There was ‘a sort of repose from the cursed Bill for a moment’, wrote Greville in London.32 It was not however a repose which the two groups ranged on either side of the issue of Reform expected to enjoy as they entered the Committee stage of the Bill. Lord Grey in the House of Lords announced that he stood by the Bill and would not amend it. Reforming groups such as the Birmingham Political Union declared that their support was for the compact, which supposed the whole compact – in short the whole Bill and nothing but the Bill, as the Spectator had it. The support of the Irish Members led by O’Connell for Reform, at 56 votes, had been decisive – English Members voted narrowly by 3 votes against it. They were not in a mood to accept a watering-down of the Bill. Yet some kind of amelioration, as the Tories saw it, was what they were determined to secure. After all, many of them, including Peel himself, had talked of moderate Reform.
* Now the Old Vic.
CHAPTER SIX
KING AS ANGEL
‘The King has behaved like an angel.’ –
Lord Grey to the Marquess of Anglesey
‘The best dressed, the handsomest, and apparently the happiest man in all his royal master’s dominions’ – thus Creevey described Lord Grey standing in his own drawing room, alone with his back to the fire, on 25 March 1831, two days after the vote in favour of the second reading of the Bill: a considerable change from the doleful Grey of January. Lady Grey also looked as handsome and happy as ever she could be.1 This was an exciting time for the Whigs as a whole and the Cabinet in particular. Of course, these were disparate men, ranging from the fanatical reformer ‘Radical Jack’ Durham and the sincere advocate of change ‘Honest Jack’ Althorp, to Stanley and Richmond, Tories who had entered the Cabinet to form a kind of coalition in favour of moderate Reform.

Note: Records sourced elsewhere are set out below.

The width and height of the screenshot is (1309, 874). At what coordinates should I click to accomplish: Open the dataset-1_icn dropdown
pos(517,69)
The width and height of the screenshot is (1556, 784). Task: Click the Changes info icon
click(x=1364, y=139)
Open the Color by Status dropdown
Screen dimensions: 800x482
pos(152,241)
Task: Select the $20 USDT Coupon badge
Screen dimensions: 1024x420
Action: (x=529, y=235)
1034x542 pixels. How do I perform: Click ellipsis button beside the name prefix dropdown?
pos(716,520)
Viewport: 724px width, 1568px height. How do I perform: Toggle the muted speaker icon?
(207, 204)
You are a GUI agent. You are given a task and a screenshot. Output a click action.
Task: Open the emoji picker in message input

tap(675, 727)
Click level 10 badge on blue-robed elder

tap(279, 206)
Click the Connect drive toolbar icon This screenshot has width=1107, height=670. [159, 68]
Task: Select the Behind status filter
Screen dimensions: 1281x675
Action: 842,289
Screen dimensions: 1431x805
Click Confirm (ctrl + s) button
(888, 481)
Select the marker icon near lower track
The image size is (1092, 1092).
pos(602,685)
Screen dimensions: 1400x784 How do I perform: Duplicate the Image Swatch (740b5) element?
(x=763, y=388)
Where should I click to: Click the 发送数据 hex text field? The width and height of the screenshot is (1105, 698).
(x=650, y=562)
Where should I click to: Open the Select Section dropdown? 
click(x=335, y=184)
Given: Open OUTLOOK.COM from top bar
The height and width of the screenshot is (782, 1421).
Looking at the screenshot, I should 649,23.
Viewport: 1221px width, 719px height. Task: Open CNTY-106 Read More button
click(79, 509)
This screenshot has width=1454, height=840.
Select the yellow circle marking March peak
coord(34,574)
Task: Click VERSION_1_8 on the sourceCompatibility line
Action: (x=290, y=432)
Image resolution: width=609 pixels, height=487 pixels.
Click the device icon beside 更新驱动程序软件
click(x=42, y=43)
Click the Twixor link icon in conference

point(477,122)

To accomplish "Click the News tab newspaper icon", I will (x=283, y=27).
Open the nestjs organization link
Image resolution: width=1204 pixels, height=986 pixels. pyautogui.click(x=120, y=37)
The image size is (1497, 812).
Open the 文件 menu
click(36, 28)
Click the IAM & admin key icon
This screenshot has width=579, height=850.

Brougham in particular could never have been expected to act Patient Griselda, Chaucer’s long-suffering bride; his close relationship with the charismatic editor of The Times, Thomas Barnes, led to leaks which reflected whatever Brougham’s curre
nt conspiratorial strategy was at the moment. That gossipy Tory, Mrs Arbuthnot, eagerly reported Brougham’s indiscreet disparagements of his fellow Cabinet members: Grey was in his dotage, led by the nose by Durham, Althorp was a blockhead, Sir James Graham (at the age of twenty-six) a puppy and, in a flourish of malice, the Duke of Richmond had not enough brains to fill the smallest thimble that ever fitted the smallest lady’s finger.2 For all these internal difficulties – against the attacks from the Tories pledged at the very least to diminish the Bill, and the Radicals calling for something far more extreme – the Cabinet remained remarkably united.
Henry Hunt, MP for Preston, was a key figure in the protests of the Radicals. Now nearly seventy, he had aimed to restore his fortune by commerce after his release from prison following Peterloo. Hunt offered a series of products including tax-free Breakfast Powder and shoe-blacking, whose bottles were embossed appropriately enough with the slogan: Equal Laws, Equal Rights, Annual Parliaments, Universal Suffrage and the Ballot. Caricaturists were naturally happy with Hunt and his wildly bombastic manner of speaking: he was depicted as bursting a symbolic bottle of blacking in the Chamber of the House of Commons. Hunt had originally been supportive of Russell’s unofficial earlier Bill, but increasingly felt that it had not gone far enough; now the Reform Bill proffered by the Whig Government lacked any proposals for what may be termed the shoe-blacking ideals.